▸ Work to be completed
Can you carry on the article about CLS's half-year results from the point where it stops?

▸ Text block
(begin)

The outlook for the UK property sector is highly uncertain. Today’s half-year results from FTSE 250 investment company CLS (LSE: CLI) provide an indication of how the future will develop, and whether it’s a better buy than property-focused companies Tritax Big Box (LSE: BBOX) and Purplebricks (LSE: PURP).

CLS’s first half was positive. Net assets per share increased by 7.8% and earnings per share rose by 92% to 80.5p. This allowed it to increase distributions to shareholders by 10%, with a proposed £7.2m tender buyback of one in 95 shares.

The vacancy rate at CLS’s properties remains low at 3.7%. Its interest cover continues to be high at 3.6 times, while it has been able to reduce the weighted average cost of debt by 0.13% to 3.27%. This will provide it with greater headroom when making debt repayments and provides additional financial security.

One of the reasons for CLS’s strong performance in recent months has been its exposure to non-UK markets. In fact, 37% of its business is conducted in Germany and France, which provides it with significant diversification and reduced risk. Furthermore, CLS derives 52% of its UK income from central government and it believes that this will help to protect it against the effects of Brexit.

(end)

▸ Supplied material
(begin)

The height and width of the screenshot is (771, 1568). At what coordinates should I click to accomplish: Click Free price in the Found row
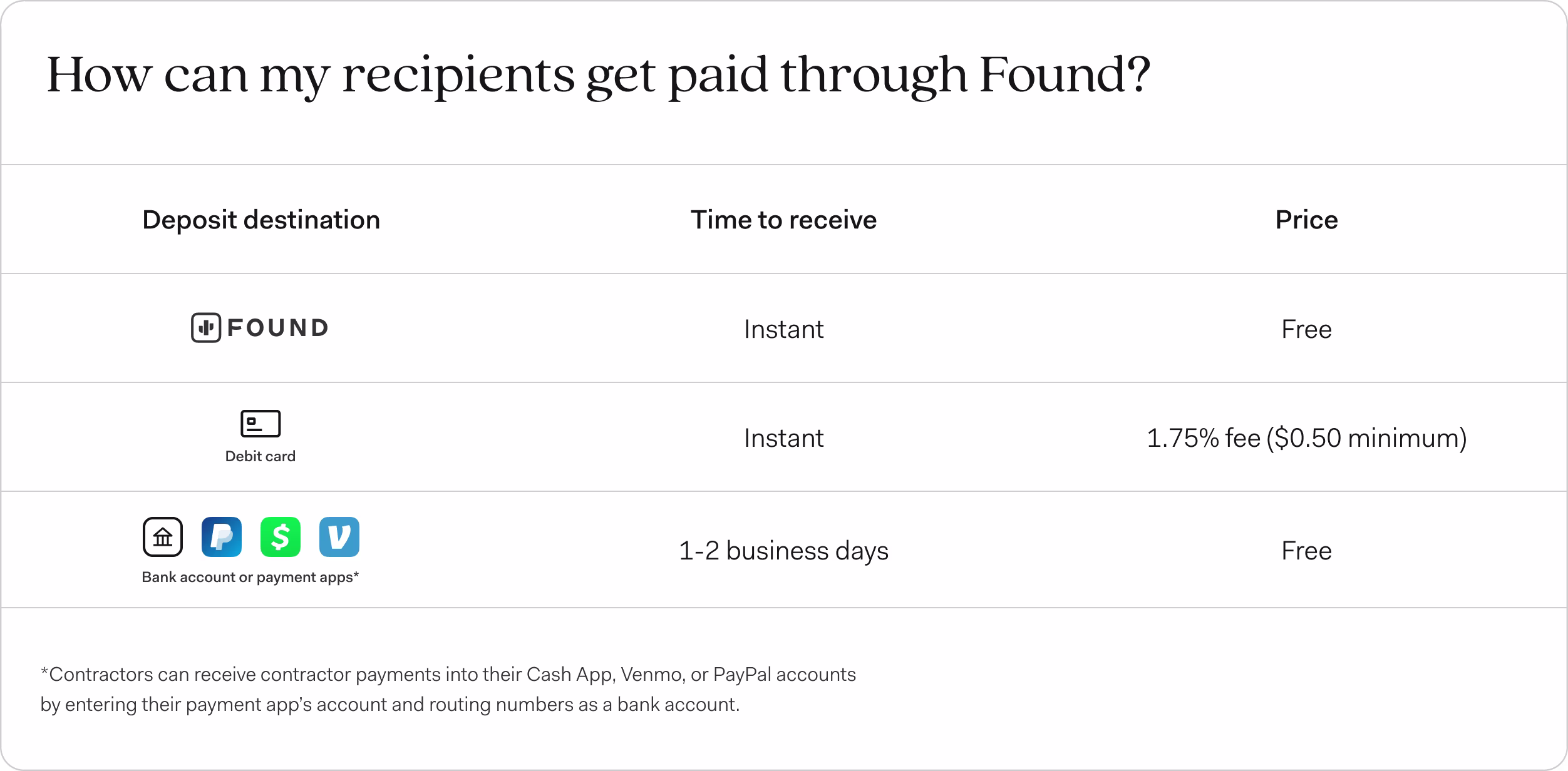coord(1307,329)
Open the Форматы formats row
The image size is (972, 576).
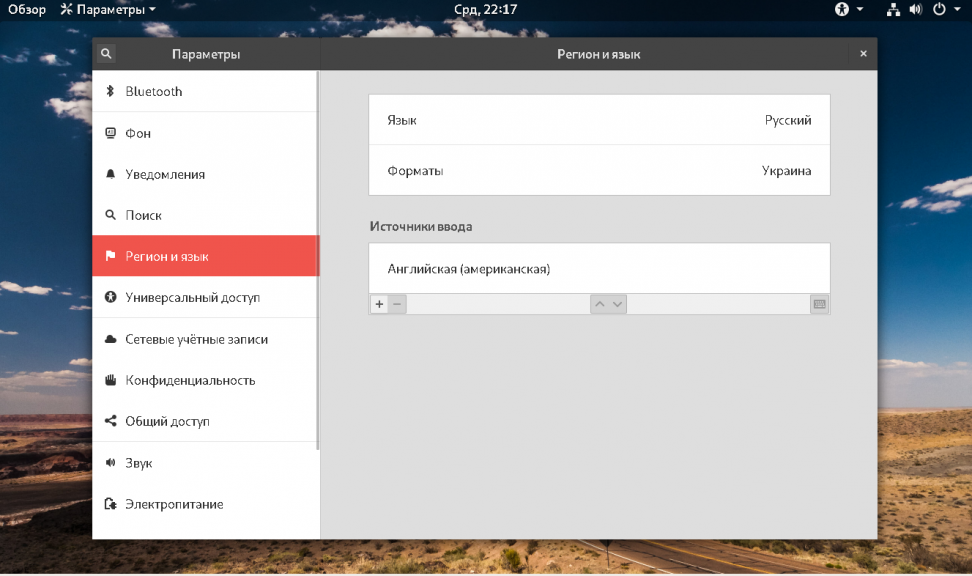tap(599, 171)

(end)

▸ Result of the task
Brexit risk

On this topic, Brexit poses a major risk to all property companies that rely on the UK for a significant proportion of their income. The outlook for the UK property industry is the most uncertain since the credit crunch and this could cause investor sentiment towards CLS as well as other property stocks such as real estate investment trust (REIT) Tritax Big Box and estate agent Purplebricks to fall.

The Bank of England expects unemployment to rise by 250,000, the UK GDP growth rate to fall to 0.8% in 2017 and has stated that house prices will fall. This would suppress activity in the housing market, since sellers wouldn’t’t wish to sell at a lower price and buyers would wait for a lower price. As such, the volume of transactions is likely to fall and cause Purplebricks’ sales to come under pressure. The effects of this lack of activity would be exacerbated in Purplebricks’ case since it’s a low cost/high volume operator and so requires a significant amount of demand to turn a profit. As a result, its shares lack appeal right now.

Clearly, Tritax Big Box is somewhat shielded from the effects of Brexit because of its focus on large logistics facilities. They tend to be relatively stable and robust assets to hold during a period of difficulty. However, this stability appears to be adequately priced-in to Tritax Big Box’s valuation. It trades on a price-to-earnings (P/E) ratio of 17.1, which is higher than CLS’s P/E ratio of 15.6. This indicates that there’s greater upside potential from a rerating for CLS than for Tritax Big Box.

Certainly, Tritax Big Box has a higher yield than CLS at 4.4% versus 3.4%, but it’s not as well covered. Tritax Big Box’s profit covers shareholder payouts 1.3 times, while for CLS this figure is higher at 1.9. This indicates that CLS’s dividend could rise at a much faster pace than Tritax Big Box’s and alongside its non-UK exposure and lower valuation, this makes CLS the pick of the three companies.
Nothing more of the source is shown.